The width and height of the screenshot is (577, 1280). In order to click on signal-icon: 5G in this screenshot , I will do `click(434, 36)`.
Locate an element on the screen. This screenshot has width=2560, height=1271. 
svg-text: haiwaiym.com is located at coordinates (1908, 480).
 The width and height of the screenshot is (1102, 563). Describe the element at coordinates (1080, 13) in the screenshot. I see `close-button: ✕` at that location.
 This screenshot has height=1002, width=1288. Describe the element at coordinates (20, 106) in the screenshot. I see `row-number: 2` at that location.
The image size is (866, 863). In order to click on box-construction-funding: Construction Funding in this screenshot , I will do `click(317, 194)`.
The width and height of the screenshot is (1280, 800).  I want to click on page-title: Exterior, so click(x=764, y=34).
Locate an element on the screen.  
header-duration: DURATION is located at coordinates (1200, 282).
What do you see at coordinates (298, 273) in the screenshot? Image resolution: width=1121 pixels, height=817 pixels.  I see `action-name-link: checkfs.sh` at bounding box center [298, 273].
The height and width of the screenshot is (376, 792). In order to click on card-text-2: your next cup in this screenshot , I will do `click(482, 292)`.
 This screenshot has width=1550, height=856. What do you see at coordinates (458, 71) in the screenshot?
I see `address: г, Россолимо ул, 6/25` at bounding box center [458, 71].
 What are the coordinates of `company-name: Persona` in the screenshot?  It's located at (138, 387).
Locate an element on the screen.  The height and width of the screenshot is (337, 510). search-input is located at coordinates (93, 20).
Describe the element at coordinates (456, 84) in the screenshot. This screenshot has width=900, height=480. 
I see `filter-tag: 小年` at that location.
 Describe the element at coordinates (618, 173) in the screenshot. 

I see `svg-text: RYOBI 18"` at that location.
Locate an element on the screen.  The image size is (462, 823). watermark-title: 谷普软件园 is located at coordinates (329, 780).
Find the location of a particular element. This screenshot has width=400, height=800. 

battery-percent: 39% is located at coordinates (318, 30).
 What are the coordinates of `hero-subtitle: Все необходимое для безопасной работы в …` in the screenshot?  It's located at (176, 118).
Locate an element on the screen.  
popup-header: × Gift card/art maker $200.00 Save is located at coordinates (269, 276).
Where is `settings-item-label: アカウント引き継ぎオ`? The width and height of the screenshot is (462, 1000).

#### [Your goal]
Copy out all of the records above word for word, leaving nothing out and changing nothing.

#### [Solution for this problem]
The width and height of the screenshot is (577, 1280). In order to click on signal-icon: 5G in this screenshot , I will do `click(434, 36)`.
Locate an element on the screen. This screenshot has width=2560, height=1271. 
svg-text: haiwaiym.com is located at coordinates (1908, 480).
 The width and height of the screenshot is (1102, 563). Describe the element at coordinates (1080, 13) in the screenshot. I see `close-button: ✕` at that location.
 This screenshot has height=1002, width=1288. Describe the element at coordinates (20, 106) in the screenshot. I see `row-number: 2` at that location.
The image size is (866, 863). In order to click on box-construction-funding: Construction Funding in this screenshot , I will do `click(317, 194)`.
The width and height of the screenshot is (1280, 800).  I want to click on page-title: Exterior, so click(x=764, y=34).
Locate an element on the screen.  
header-duration: DURATION is located at coordinates (1200, 282).
What do you see at coordinates (298, 273) in the screenshot? Image resolution: width=1121 pixels, height=817 pixels.  I see `action-name-link: checkfs.sh` at bounding box center [298, 273].
The height and width of the screenshot is (376, 792). In order to click on card-text-2: your next cup in this screenshot , I will do `click(482, 292)`.
 This screenshot has width=1550, height=856. What do you see at coordinates (458, 71) in the screenshot?
I see `address: г, Россолимо ул, 6/25` at bounding box center [458, 71].
 What are the coordinates of `company-name: Persona` in the screenshot?  It's located at (138, 387).
Locate an element on the screen.  The height and width of the screenshot is (337, 510). search-input is located at coordinates (93, 20).
Describe the element at coordinates (456, 84) in the screenshot. This screenshot has width=900, height=480. 
I see `filter-tag: 小年` at that location.
 Describe the element at coordinates (618, 173) in the screenshot. 

I see `svg-text: RYOBI 18"` at that location.
Locate an element on the screen.  The image size is (462, 823). watermark-title: 谷普软件园 is located at coordinates (329, 780).
Find the location of a particular element. This screenshot has width=400, height=800. 

battery-percent: 39% is located at coordinates (318, 30).
 What are the coordinates of `hero-subtitle: Все необходимое для безопасной работы в …` in the screenshot?  It's located at (176, 118).
Locate an element on the screen.  
popup-header: × Gift card/art maker $200.00 Save is located at coordinates (269, 276).
Where is `settings-item-label: アカウント引き継ぎオ`? The width and height of the screenshot is (462, 1000).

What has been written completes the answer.